The authorize and authorized_response methods just return the respective OAuthlib method and self.service is just an OAuth object that is set in the child classes.

The final method that probably requires a little expiation is get_token. The OAuthlib documentation recommends using a decorator to specify a function that will return the required token (which is stored as a session variable in this case). I set it manually in the parent class so there is no need for a decorator which can become tricky when trying to create a generic interface.

We then extend that class with a Google specific one:

class GoogleSignIn(OAuthSignIn):  
    def __init__(self):
        super().__init__('google')
        oauth = OAuth()
        self.service = oauth.remote_app(
            'google',
            consumer_key=app.config['GOOGLE_CLIENT_ID'],
            consumer_secret=app.config['GOOGLE_CLIENT_SECRET'],
            request_token_params={
                'scope': 'email'
            },
            base_url='https://www.googleapis.com/oauth2/v1/',
            request_token_url=None,
            access_token_method='POST',
            access_token_url='https://accounts.google.com/o/oauth2/token',
            authorize_url='https://accounts.google.com/o/oauth2/auth',
        )
        self.service.tokengetter(GoogleSignIn.get_token)

    def get_session_data(self, data):
        return (
            data['access_token'],
            ''
        )

    def get_user_data(self):
        access_token = session.get('oauth_token')
        token = 'OAuth ' + access_token[0]
        headers = {b'Authorization': bytes(token.encode('utf-8'))}
        data = self.service.get(
            'https://www.googleapis.com/oauth2/v1/userinfo', None,
            headers=headers)
        return data.data

    def get_user(self):
        data = self.get_user_data()
        user = User.query.filter_by(email=data['email']).first()
        if user is None:
            user = User(data['name'], data['email'], random_str(30), None)
            db.session.add(user)
            db.session.commit()

        login_user(user)
        return url_for('home')

So in the above class we start by running the __init__ method of the parent class then create an OAuth object and set the relevant Google variables for the a Google OAuth request.

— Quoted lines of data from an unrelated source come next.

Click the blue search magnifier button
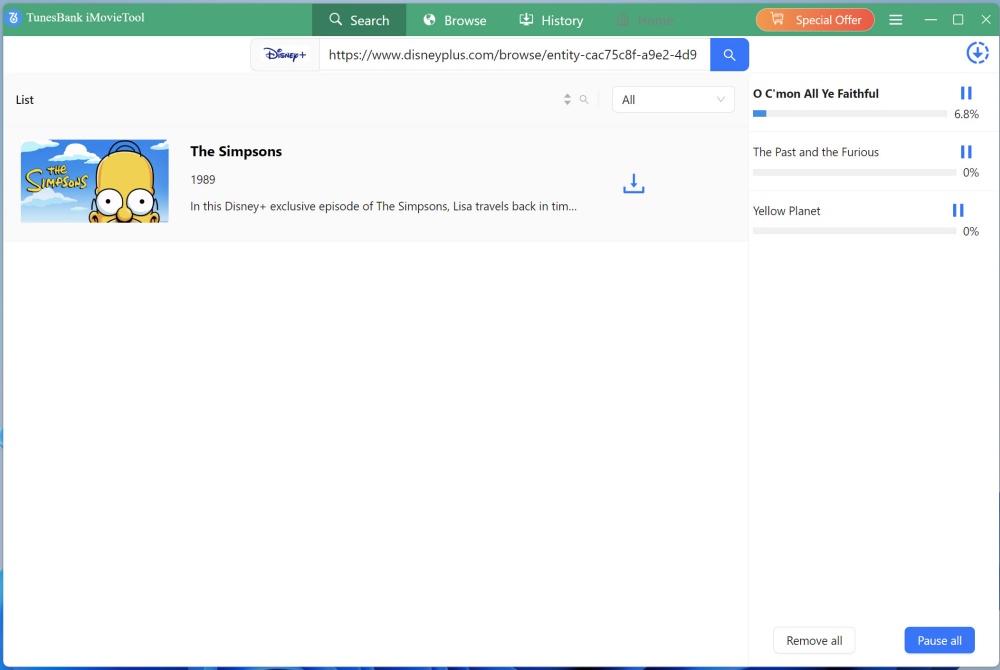(729, 55)
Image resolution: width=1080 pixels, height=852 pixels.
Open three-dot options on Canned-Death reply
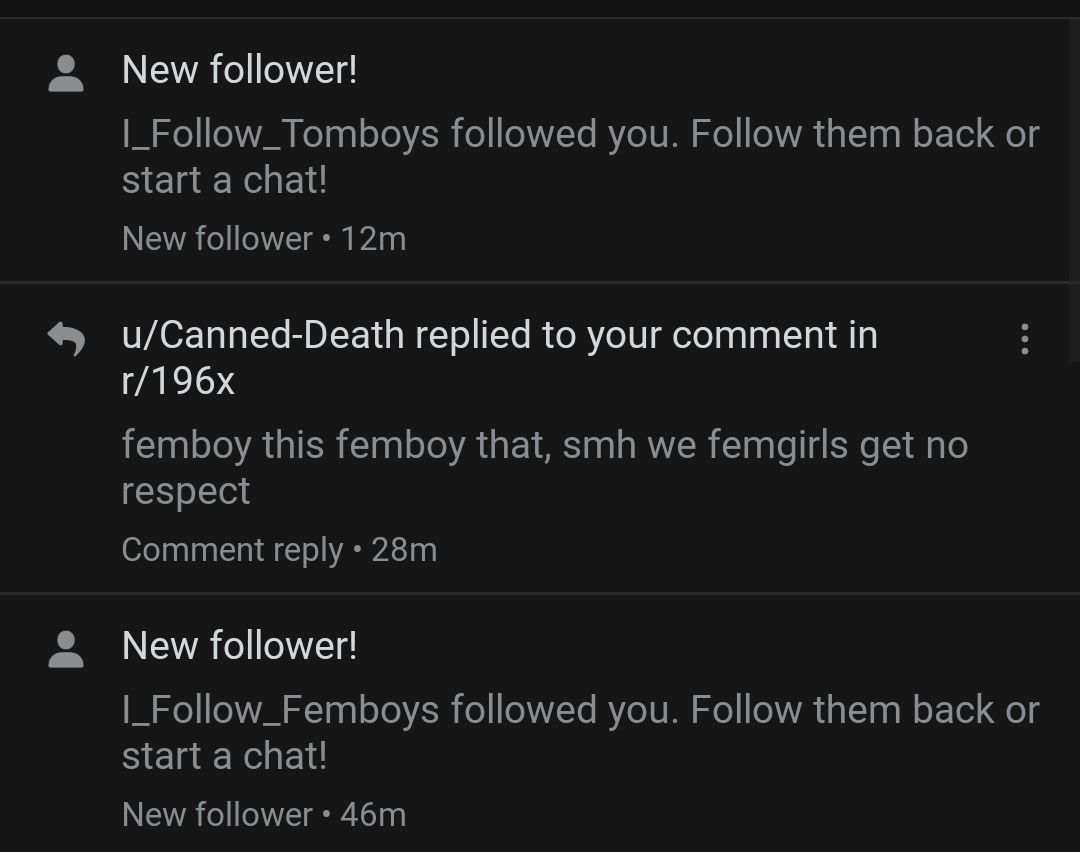1024,339
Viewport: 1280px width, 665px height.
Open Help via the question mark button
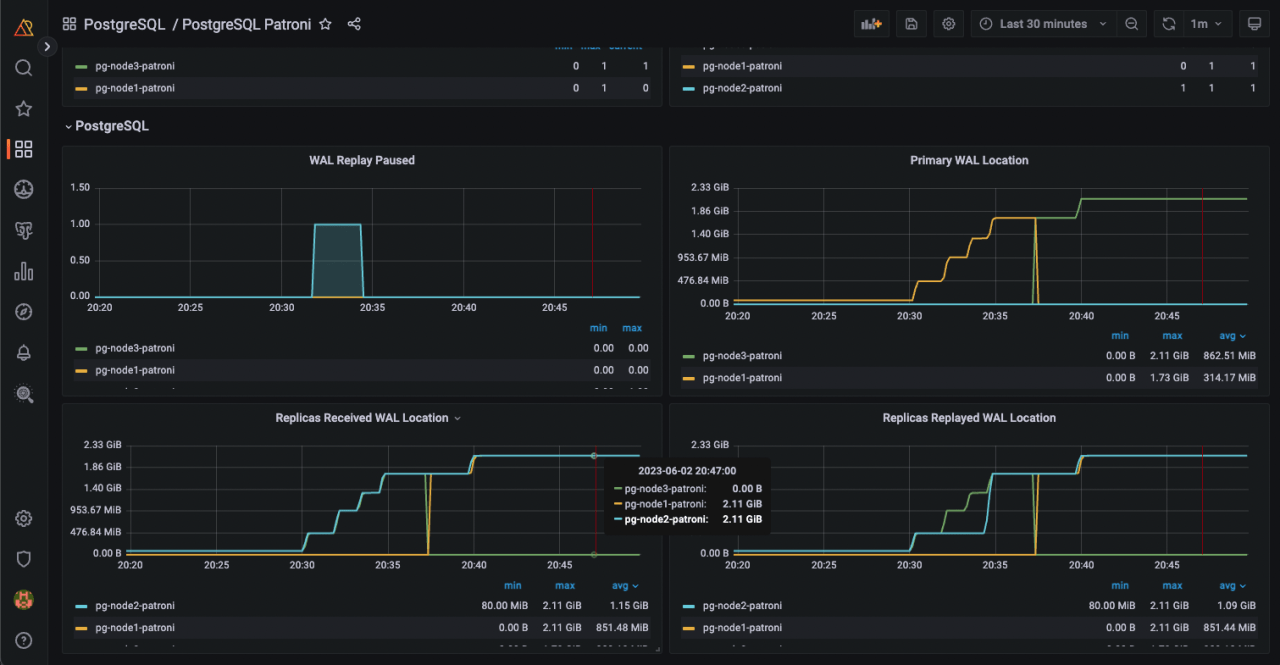coord(23,640)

I also set the tokengetter function which is just a static method (rather than a decorator as mentioned above).

Then we just add a Google-specific session_data. That will be used to populate the oauth_token in the session that is used for subsequent API calls.

I won't go into too much detail about the last two methods. The first one simply sends a request to the Google API for user data. The second either logs the user in or creates a new user depending on if they are registering or logging in. I create a dummy random string for the password as it's a required field but the user will never need to know it.

Finally we have our oauth/view.py file (which is the way I structure my apps but you can do what you like).

from .model import OAuthSignIn  
from flask import redirect, url_for, request, flash, Blueprint, session

oauth_blueprint = Blueprint(  
    'oauth', __name__,
    template_folder='templates'
)


@oauth_blueprint.route('/login/<provider>')
def login(provider):  
    oauth = OAuthSignIn.get_provider(provider)
    return oauth.authorize()


@oauth_blueprint.route('/authorized/<provider>')
def authorized(provider):  
    oauth = OAuthSignIn.get_provider(provider)
    resp = oauth.authorized_response()
    next_url = request.args.get('next') or url_for('home')
    if resp is None:
        flash('We weren\'t able to log you in I\'m afraid.')
        return redirect(next_url)

    session['oauth_token'] = oauth.get_session_data(resp)
    oauth.get_user()
    return redirect(next_url)


@oauth_blueprint.route("/logout")
def logout():  
    session.pop('oauth_token', None)
    return redirect(url_for('home'))

I think that's all pretty self explanatory. To logout I just remove the session variable but I move this into my users/logout method.

Anyway, hopefully that helps someone.